> _What needs to be done_
Continue the interview excerpt about studying mechanical engineering under the communist system, picking up after its final sentence.

> _Text shown_
“Not quite. I did not have extreme difficulties for one reason. Because I’m the black sheep of a family. What that means is, my parents were both in finances, and lots of people wanted to get into college of economy but me, because that’s what my parents were. I went to an engineering school. I’m a mechanical engineer. The system at the time – what we were told at the time – you imperialists were going to attack us and you were going to destroy us. So therefore, we needed our men who would be working in military factories, making tanks and everything, and we women needed to run the show. So they welcomed us with open arms. If I had wanted to go maybe into a different field, maybe if I wanted to be a doctor or a dentist, maybe that would have been a problem with my father’s situation, but it wasn’t because I applied for mechanical engineering.
“We were taught quite well. What it was is – I understand it now, I didn’t understand it then – the communist system said basically this: ‘We are paying for it; therefore, you will take the classes we tell you to take. You are not going to take any Mickey Mouse classes. There will be no Mickey Mouse classes. We are paying for it; therefore, you take Math I in the first semester, Physics I first semester, Statics, and there were five courses in every single semester. By the end of the fifth year, we will turn you into a mechanical engineer.’ And indeed they did.”

> _Information provided_
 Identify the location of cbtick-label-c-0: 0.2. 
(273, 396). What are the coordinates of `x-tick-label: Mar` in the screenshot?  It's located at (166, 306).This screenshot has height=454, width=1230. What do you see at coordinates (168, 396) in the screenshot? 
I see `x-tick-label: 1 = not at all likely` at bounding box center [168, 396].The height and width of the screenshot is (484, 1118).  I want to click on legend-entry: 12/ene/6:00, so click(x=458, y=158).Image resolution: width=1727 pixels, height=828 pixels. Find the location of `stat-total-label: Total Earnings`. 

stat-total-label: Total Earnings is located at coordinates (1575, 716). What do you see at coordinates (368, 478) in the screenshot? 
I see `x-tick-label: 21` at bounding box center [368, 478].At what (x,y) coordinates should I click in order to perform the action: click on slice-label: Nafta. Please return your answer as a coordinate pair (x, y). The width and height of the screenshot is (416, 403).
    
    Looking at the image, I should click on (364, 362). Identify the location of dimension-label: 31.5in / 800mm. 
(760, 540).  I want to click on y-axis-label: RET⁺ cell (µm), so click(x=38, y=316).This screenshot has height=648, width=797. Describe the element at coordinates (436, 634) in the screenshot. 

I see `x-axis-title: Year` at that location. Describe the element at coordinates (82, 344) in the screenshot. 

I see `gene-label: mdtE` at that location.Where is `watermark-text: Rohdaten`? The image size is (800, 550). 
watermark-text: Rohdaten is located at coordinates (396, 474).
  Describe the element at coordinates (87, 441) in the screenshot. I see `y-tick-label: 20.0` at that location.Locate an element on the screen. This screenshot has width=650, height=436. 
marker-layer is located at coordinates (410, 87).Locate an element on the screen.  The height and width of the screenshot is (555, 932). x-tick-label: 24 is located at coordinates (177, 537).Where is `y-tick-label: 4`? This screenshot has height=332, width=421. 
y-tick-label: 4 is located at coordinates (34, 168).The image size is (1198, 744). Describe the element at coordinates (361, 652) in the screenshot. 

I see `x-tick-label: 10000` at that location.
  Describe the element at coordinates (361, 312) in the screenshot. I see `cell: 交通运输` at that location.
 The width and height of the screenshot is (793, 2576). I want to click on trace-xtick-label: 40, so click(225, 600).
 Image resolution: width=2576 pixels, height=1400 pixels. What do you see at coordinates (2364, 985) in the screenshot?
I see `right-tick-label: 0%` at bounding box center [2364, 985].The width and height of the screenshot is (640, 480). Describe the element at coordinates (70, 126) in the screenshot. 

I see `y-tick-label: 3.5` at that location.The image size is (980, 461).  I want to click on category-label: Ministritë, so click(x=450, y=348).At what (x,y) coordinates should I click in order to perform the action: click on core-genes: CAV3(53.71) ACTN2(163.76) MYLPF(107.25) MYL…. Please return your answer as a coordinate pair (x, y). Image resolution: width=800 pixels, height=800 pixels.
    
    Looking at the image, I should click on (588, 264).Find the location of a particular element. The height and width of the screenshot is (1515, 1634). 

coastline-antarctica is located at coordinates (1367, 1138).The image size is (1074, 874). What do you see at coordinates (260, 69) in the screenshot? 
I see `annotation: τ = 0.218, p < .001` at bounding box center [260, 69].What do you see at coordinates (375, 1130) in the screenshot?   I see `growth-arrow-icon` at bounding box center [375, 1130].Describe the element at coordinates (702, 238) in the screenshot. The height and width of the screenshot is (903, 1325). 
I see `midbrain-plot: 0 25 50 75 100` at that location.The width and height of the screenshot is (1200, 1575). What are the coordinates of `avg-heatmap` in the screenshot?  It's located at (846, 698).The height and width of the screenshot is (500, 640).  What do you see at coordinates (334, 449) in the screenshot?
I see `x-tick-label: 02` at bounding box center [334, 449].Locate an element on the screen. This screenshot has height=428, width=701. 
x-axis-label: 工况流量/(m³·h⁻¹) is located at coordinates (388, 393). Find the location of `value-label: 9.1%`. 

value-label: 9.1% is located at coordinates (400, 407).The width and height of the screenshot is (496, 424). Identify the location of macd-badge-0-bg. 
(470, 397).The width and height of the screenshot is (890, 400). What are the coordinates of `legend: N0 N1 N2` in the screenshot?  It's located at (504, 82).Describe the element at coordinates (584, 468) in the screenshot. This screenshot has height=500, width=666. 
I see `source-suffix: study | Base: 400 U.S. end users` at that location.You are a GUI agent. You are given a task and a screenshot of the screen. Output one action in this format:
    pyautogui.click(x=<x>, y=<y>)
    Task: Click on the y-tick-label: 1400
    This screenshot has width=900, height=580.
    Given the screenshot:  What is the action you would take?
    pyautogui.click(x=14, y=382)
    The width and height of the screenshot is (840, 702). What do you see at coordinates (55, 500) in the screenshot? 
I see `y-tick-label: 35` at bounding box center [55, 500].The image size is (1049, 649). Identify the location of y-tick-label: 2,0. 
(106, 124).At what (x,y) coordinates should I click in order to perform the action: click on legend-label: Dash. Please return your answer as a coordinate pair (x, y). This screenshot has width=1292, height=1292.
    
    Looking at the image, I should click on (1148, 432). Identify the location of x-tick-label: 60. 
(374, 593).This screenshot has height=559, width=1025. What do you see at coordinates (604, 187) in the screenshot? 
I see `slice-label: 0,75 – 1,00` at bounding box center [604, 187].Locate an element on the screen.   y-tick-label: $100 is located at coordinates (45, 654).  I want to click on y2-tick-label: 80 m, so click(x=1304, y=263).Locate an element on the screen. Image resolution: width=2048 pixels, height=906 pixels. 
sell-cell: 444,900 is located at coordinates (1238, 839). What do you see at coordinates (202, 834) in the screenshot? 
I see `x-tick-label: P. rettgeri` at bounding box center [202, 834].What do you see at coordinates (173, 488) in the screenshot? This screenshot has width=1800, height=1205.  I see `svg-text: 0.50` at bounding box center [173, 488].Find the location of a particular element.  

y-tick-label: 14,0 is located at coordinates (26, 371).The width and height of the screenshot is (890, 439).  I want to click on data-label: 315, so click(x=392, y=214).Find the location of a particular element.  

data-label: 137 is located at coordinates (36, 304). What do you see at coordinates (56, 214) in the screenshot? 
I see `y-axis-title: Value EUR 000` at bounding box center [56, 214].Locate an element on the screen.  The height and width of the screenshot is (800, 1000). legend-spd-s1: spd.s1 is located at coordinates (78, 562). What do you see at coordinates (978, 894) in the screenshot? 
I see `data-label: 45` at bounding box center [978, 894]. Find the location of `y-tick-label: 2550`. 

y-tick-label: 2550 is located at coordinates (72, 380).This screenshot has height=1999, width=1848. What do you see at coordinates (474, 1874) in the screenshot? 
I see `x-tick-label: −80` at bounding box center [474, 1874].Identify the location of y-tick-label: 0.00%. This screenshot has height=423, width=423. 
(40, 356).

> _Answer box_
“When I finished college and I became a university professor, I didn’t go to church in Bratislava. I would not dare. I didn’t want some students to see me. They could go because they were students. If you are a student, you can go to church. What is going to hurt you? Nothing. But if you have this job and somebody sees you and somebody reports you, you will get into trouble, and I couldn’t get into trouble. It’s not like here, you quit and you go somewhere else, no. It stays in your record forever, and so I wouldn’t go to church. But when I back to my little village, behind everybody’s back, that’s when I went to church. I carried on my ordinary life. That’s where you could be the person that you were.”
“I quit [my job at the] university because I knew that I would not be able to get the permission to travel, so I quit the job and I went to work for an aviation company, and I worked there for only half a year. I have thought that was bad behavior on my part. I did purposely quit my job and went there to deceive them because I wanted a fresh start and I wanted the permit. I needed permission from the president of the company and I needed permission from the Communist Party member, and I needed also from the police department in my region. I needed so many permissions that yes, well, I deceived them. I admit that. I had done this, and so I went and worked there, only for one reason. Really I changed my job to be able to do this because otherwise I would have never been able to get out.”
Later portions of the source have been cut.